I am trying to create an aggregate file for end users to utilize to avoid having them process multiple sources with much larger files. To do that I: A) iterate through all source folders, stripping out 12 fields that are most commonly requested, spinning out parquet files in a new location where these results are co-located. B) I try to go back through the files created in step A and re-aggregate them by grouping by the 12 fields to reduce it to a summary row for each unique combination.
What I'm finding is that step A reduces the payload 5:1 (roughly 250 gigs becomes 48.5 gigs). Step B however, instead of further reducing this, increase by 50% over step A. However, my counts match.
This is using Spark 1.5.2
My code, modified only to replace the field names with field1...field12 to make it more readable, is below with the results I've noted.
While I don't necessarily expect another 5:1 reduction, I don't know what I'm doing incorrectly to increase the storage side for less rows with the same schema. Anyone able to help me understand what I did wrong?
Thanks!
//for each eventName found in separate source folders, do the following:
//spit out one row with key fields from the original dataset for quicker availability to clients
//results in a 5:1 reduction in size
val sqlStatement = "Select field1, field2, field3, field4, field5, field6, field7, field8, field9, field10, field11, field12, cast(1 as bigint) as rCount from table"
sqlContext.sql(sqlCommand).coalesce(20).write.parquet("<aws folder>" + dt + "/" + eventName + "/")
//results in over 700 files with a total of 16,969,050,506 rows consuming 48.65 gigs of storage space in S3, compressed
//after all events are processed, aggregate the results
val sqlStatement = "Select field1, field2, field3, field4, field5, field6, field7, field8, field9, field10, field11, field12, sum(rCount) as rCount from results group by field1, field2, field3, field4, field5, field6, field7, field8, field9, field10, field11, field12"
//Use a wildcard to search all sub-folders created above
sqlContext.read.parquet("<aws folder>" + dt + "/*/").registerTempTable("results")
sqlContext.sql(sqlStatement).coalesce(20).saveAsParquetFile("<a new aws folder>" + dt + "/")
//This results in 3,295,206,761 rows with an aggregate value of 16,969,050,506 for rCount but consumes 79.32 gigs of storage space in S3, compressed
//The parquet schemas created (both tables match):
|-- field1: string (nullable = true) (10 characters)

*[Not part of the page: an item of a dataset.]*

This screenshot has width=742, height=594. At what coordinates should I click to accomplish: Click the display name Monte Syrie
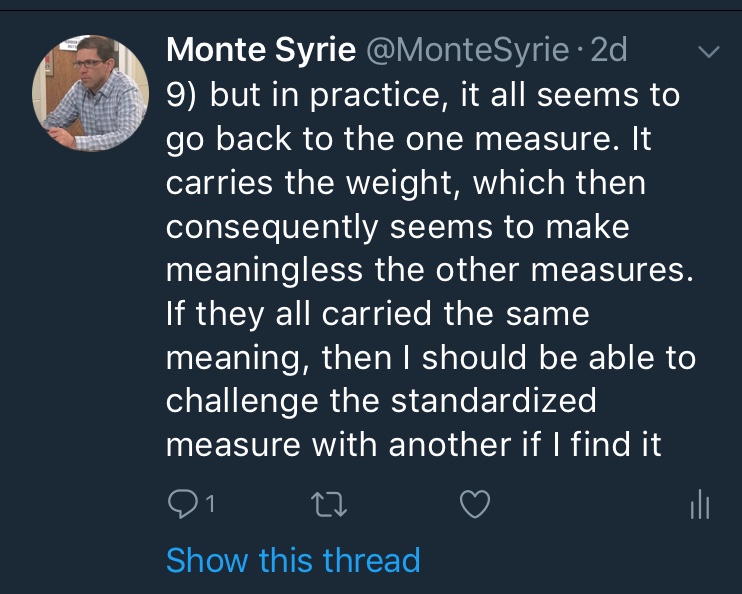[x=260, y=49]
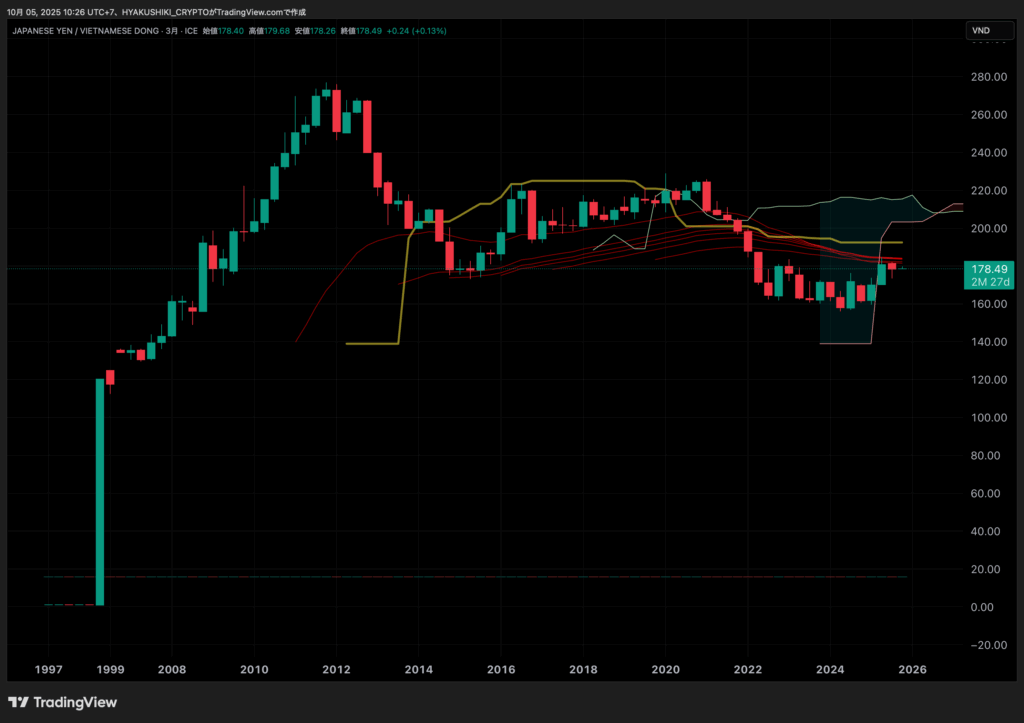Click the 2026 label on time axis
Screen dimensions: 1024x723
pyautogui.click(x=913, y=669)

|-- field2: string (nullable = true) (15 characters)
|-- field3: string (nullable = true) (50 characters max)
|-- field4: string (nullable = true) (10 characters)

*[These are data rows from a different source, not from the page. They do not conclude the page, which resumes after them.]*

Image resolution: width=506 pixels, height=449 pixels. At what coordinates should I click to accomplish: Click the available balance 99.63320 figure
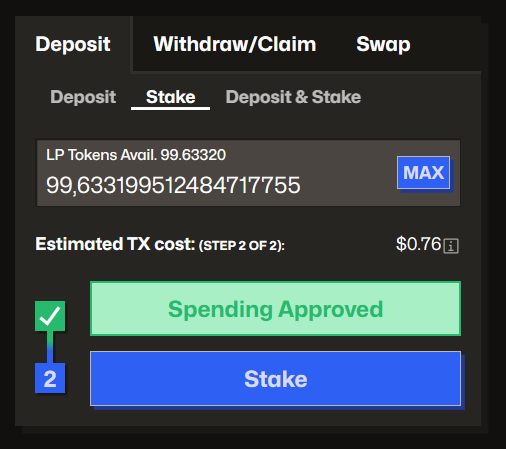click(x=193, y=155)
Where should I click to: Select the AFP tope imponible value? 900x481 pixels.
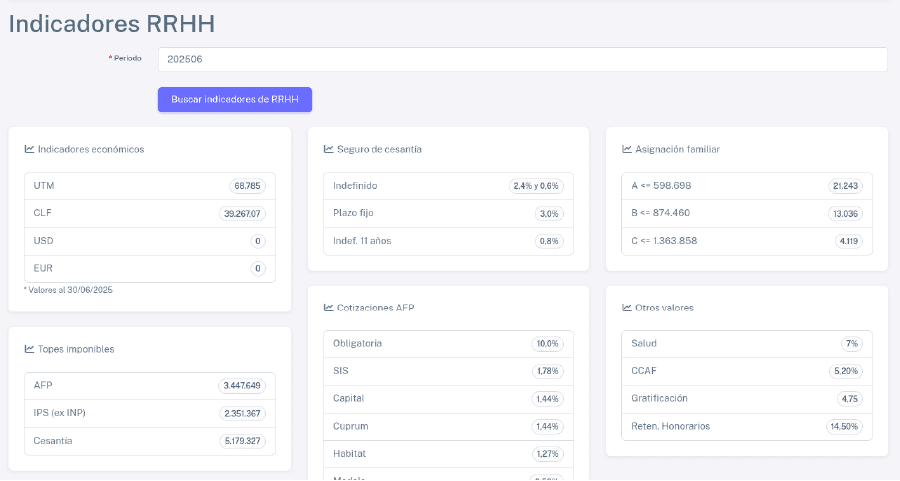point(241,386)
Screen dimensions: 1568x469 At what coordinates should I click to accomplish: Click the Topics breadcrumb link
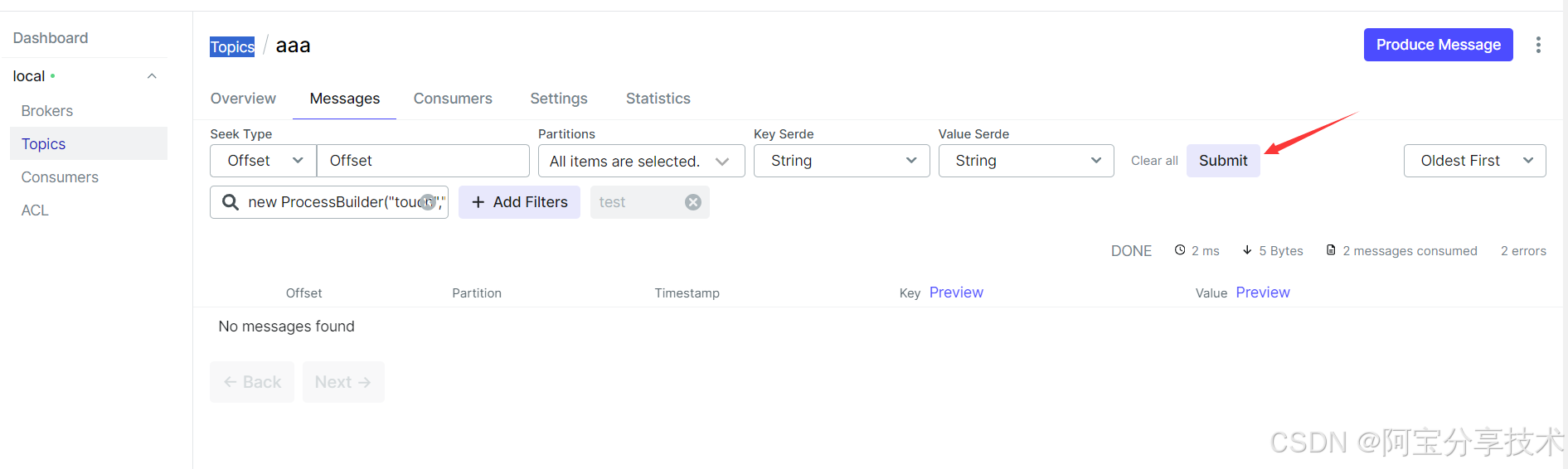[232, 47]
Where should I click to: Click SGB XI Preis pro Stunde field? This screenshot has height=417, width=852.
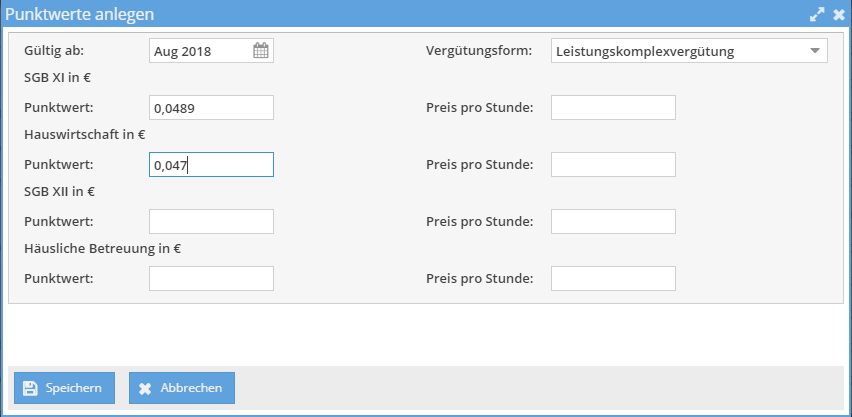pyautogui.click(x=613, y=108)
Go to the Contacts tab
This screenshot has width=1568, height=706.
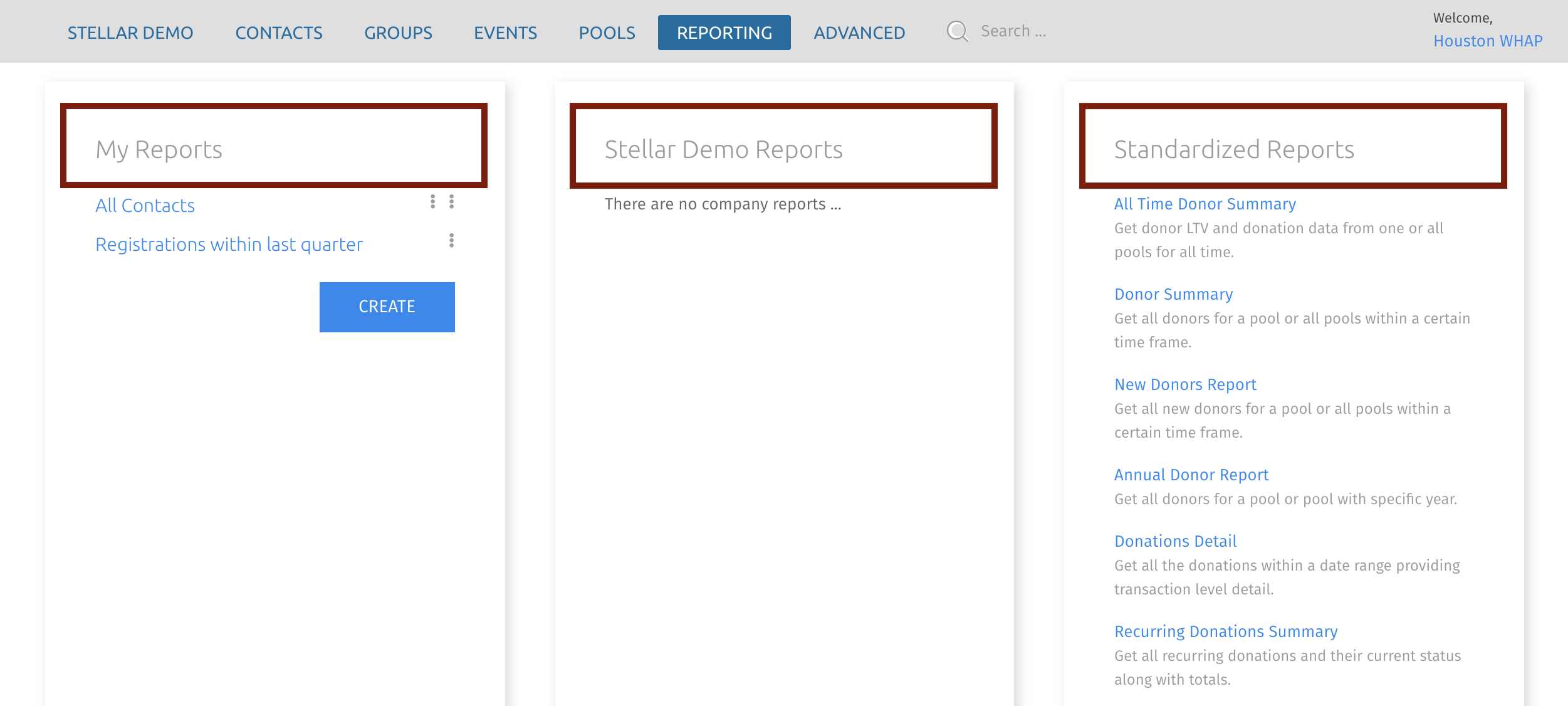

|-- field5: string (nullable = true) (10 characters)
|-- field6: string (nullable = true) (10 characters)
|-- field7: string (nullable = true) (16 characters)
|-- field8: string (nullable = true) (10 characters)
|-- field9 string (nullable = true) (15 characters)
|-- field10: string (nullable = true)(20 characters)
|-- field11: string (nullable = true)(14 characters)
|-- field12: string (nullable = true)(14 characters)
|-- rCount: long (nullable = true)
|-- dt: string (nullable = true)
In general columnar storage formats like Parquet are highly sensitive when it comes to data distribution (data organization) and cardinality of individual columns. The more organized is data and the lower is cardinality the more efficient is the storage.
Aggregation, as the one you apply, has to shuffle the data. When you check the execution plan you'll see it is using hash partitioner. It means that after aggregation distribution can be less efficient than the one for the original data. At the same time
sum
can reduce number of rows but increase cardinality forrCount
column.You can try different tools to correct for that but not all are available in Spark 1.5.2:
sortWithinPartitions
.partitionBy
method ofDataFrameWriter
to partition data using low cardinality columns.bucketBy
andsortBy
methods ofDataFrameWriter
(Spark 2.0.0+) to improve data distribution using bucketing and local sorting.